Intact living-cell electrolaunching ionization mass spectrometry for single-cell metabolomics

While single-cell mass spectrometry can reveal cellular heterogeneity and the molecular mechanisms of intracellular biochemical reactions, its application is limited by the insufficient detection sensitivity resulting from matrix interference and sample dilution. Herein, we propose an intact living-cell electrolaunching ionization mass spectrometry (ILCEI-MS) method. A capillary emitter with a narrow-bore, constant-inner-diameter ensures that the entire living cell enters the MS ion-transfer tube. Inlet ionization improves sample utilization, and no solvent is required, preventing sample dilution and matrix interference.
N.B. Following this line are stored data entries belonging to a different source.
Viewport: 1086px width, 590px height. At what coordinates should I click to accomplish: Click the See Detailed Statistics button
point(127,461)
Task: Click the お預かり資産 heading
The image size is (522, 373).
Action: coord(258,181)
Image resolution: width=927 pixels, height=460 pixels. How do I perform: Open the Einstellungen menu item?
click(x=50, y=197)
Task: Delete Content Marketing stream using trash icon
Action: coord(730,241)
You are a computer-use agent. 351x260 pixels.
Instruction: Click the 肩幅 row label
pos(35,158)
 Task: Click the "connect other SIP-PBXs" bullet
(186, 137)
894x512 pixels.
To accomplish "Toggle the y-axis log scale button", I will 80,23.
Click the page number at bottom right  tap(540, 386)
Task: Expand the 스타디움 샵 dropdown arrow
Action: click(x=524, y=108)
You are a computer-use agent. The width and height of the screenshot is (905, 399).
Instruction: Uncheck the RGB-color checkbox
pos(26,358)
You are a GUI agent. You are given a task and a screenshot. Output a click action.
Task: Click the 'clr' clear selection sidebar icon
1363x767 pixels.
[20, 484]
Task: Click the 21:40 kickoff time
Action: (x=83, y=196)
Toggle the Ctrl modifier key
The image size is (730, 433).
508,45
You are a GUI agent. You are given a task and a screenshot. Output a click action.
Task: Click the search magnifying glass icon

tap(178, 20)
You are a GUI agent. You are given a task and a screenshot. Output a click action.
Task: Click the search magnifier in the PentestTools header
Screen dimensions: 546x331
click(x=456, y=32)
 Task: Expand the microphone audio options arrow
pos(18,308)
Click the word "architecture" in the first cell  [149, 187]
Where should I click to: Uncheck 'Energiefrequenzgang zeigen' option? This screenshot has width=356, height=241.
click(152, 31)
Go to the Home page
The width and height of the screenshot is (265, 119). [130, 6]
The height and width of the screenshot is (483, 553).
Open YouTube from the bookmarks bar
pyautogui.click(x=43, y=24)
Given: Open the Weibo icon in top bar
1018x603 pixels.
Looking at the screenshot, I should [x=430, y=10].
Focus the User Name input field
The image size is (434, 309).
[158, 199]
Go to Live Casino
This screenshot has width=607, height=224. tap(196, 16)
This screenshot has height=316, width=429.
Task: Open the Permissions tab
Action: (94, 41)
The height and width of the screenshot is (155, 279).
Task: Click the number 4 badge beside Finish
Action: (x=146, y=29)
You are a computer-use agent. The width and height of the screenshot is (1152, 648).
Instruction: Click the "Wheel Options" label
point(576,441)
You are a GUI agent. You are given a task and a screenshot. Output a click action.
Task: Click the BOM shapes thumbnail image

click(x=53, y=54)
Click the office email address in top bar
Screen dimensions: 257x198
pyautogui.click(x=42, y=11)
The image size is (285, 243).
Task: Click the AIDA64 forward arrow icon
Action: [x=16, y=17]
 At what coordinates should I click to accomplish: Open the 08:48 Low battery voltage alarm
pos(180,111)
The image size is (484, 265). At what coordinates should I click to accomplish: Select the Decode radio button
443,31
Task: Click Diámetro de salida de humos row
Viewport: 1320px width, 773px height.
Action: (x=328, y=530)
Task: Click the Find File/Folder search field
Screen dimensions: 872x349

Based on these features, the detection sensitivity is greatly improved, and the average signal-to-noise (S/N) ratio is about 20:1 of single-cell peaks in the TIC of ILCEI-MS. A high detection throughput of 51 cells per min was achieved by ILCEI-MS for the single-cell metabolic profiling of multiple cell lines, and 368 cellular metabolites were identified. Further, more than 4000 primary single cells digested from the fresh multi-organ tissues of mice were detected by ILCEI-MS, demonstrating its applicability and reliability. A novel living-cell mass spectrometry method allows a whole cell to enter entirely into the MS inlet and ionize with almost no sample dilution and matrix interference, which greatly improves the sensitivity of single-cell metabolite detection.